Escrevi-te esta carta há cerca de um ano atrás, num dos
teus episódios de maior sofrimento, numa manhã de desespero em que eu senti que
era o tempo da partida, da partida que ansiavas mas que tardava. Escrevi-te,
pedindo mentalmente desculpa por o fazer, movida pela impotência de não te
poder aliviar, e pela certeza de que, no futuro, estas seriam as palavras.
Relendo-o agora, decidi manter este meu testemunho.
10.11.12
Partiste, pai.
Uma morte anunciada, uma longa agonia que, se foi difícil
para nós, para ti foi certamente pior. Tanto, que te deixou sem palavras.
E se eras parco de palavras, eras rico de gestos, que transformaste
em arte.
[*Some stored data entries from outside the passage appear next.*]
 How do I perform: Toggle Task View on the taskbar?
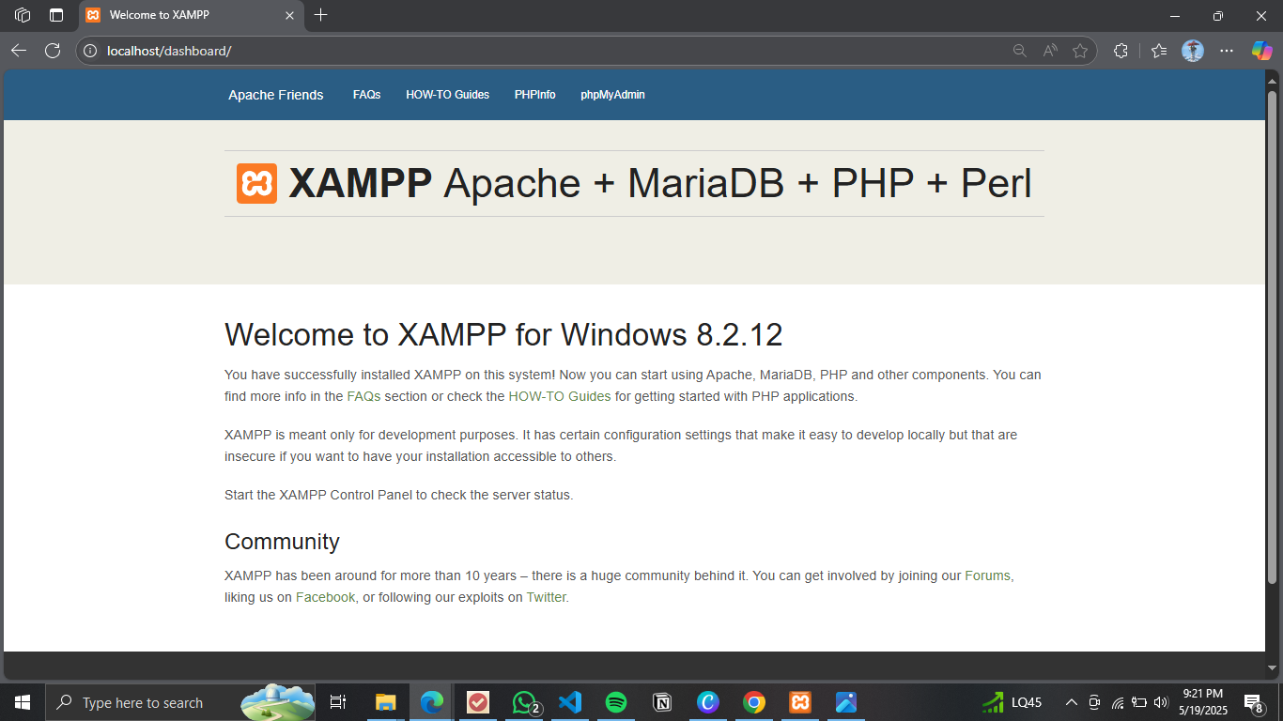[337, 702]
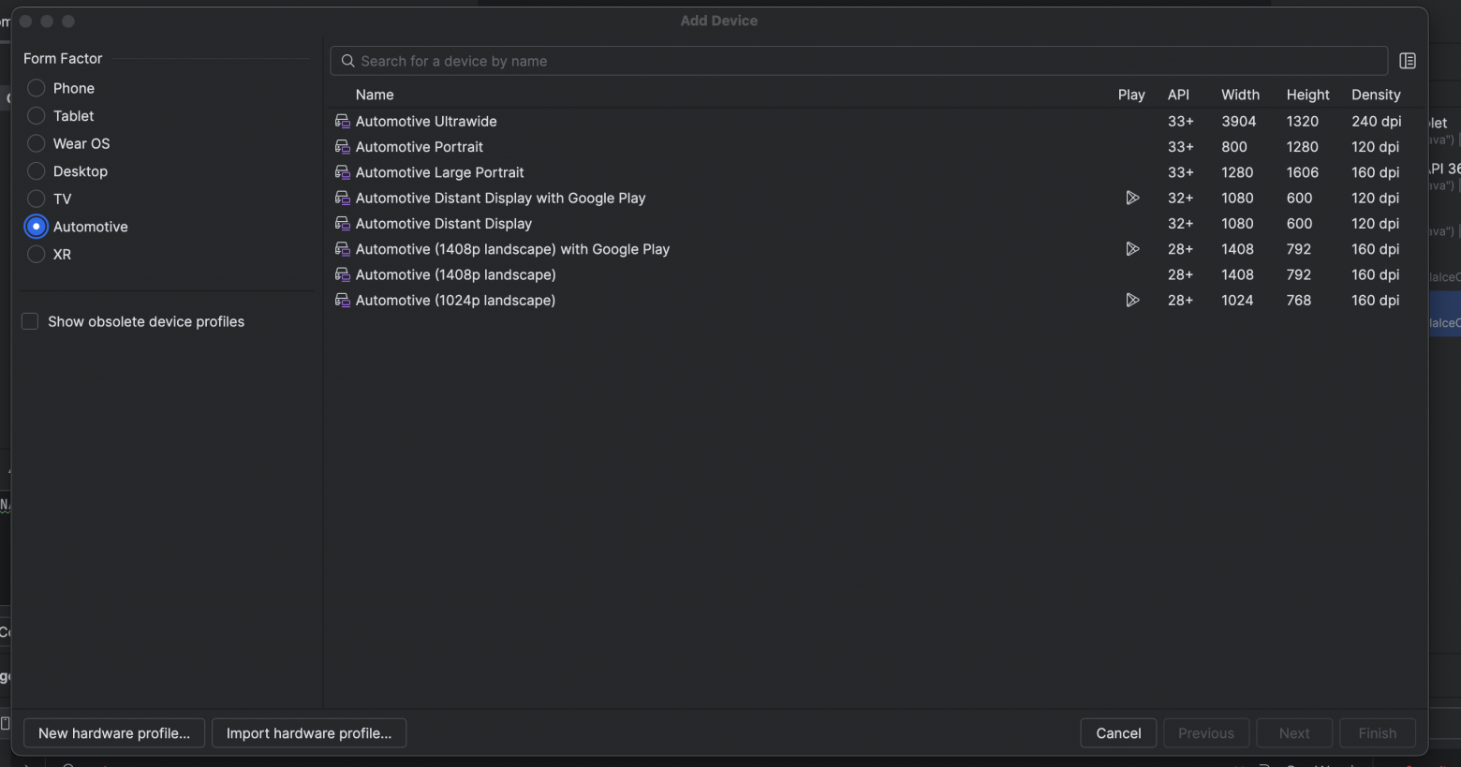
Task: Sort the list by Density column
Action: [x=1376, y=95]
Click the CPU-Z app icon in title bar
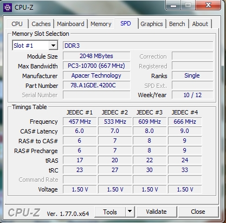This screenshot has height=223, width=226. (x=8, y=8)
Sensibilidade, beleza, ternura, amor, sempre estiveram nos gestos e
ficarão nas obras.
Lamento não ter podido aliviar a tua dor. A tua revolta.
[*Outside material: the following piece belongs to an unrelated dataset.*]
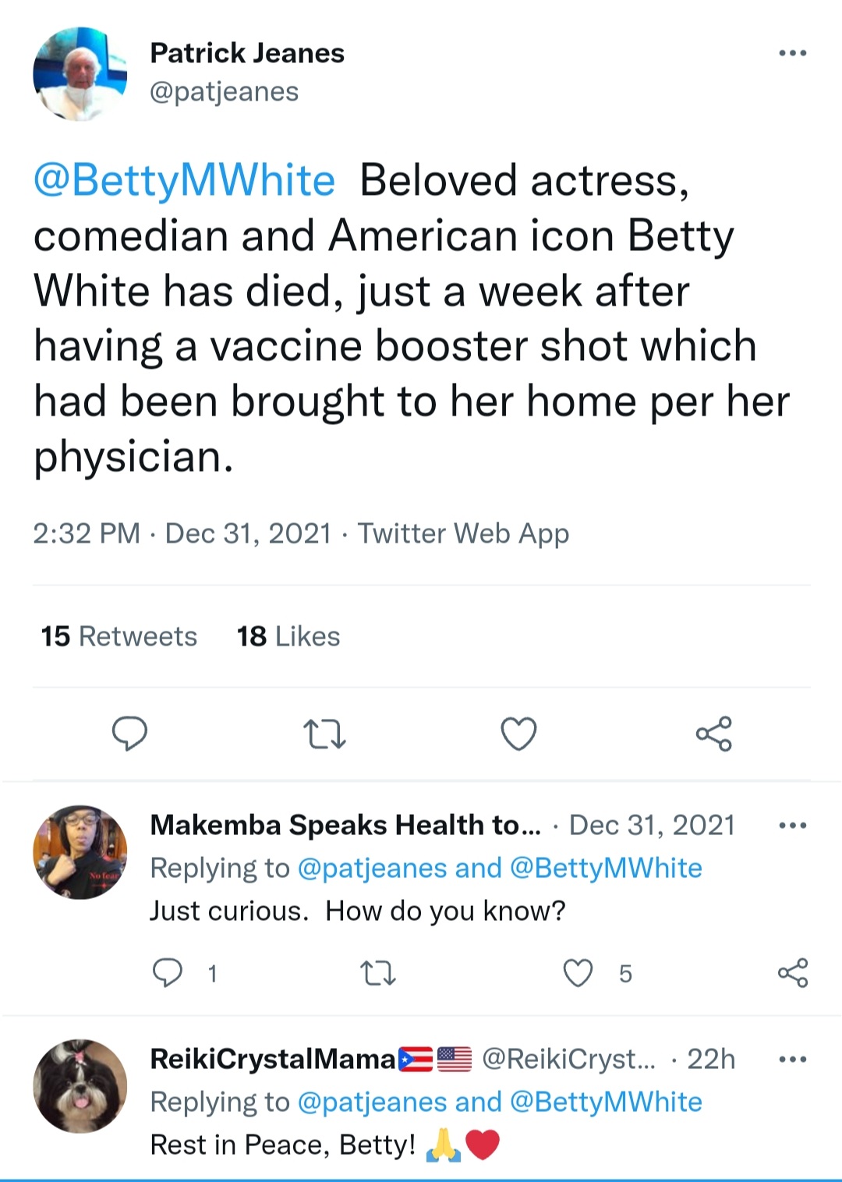
Task: Open Makemba's profile avatar
Action: point(80,852)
O teu grito sufocado. Se ainda pudesses esculpir, essas seriam as tuas peças, a
tua última melodia. Lamento que tivesses ter de partir distanciado de tudo, da
tua música, dos teus livros, dos teus programas preferidos. E neste lamento,
grito a dualidade que me sufoca, a dor da tua partida, sobre a qual fui
gastando inúmeras palavras (e sabes como gosto das palavras) e o alívio da
libertação.
Sei que gostarias de ter saído com a tua frase preferida:
“Gostei muito deste bocadinho”. E foi um “bocadinho” bem preenchido, pleno de
amor e de vida, que eu recordarei e reviverei em tudo o que nos presenteaste.
Quando partimos deixamos sempre algo de nós nos outros e
agradeço profundamente o que me deixaste, nos deixaste.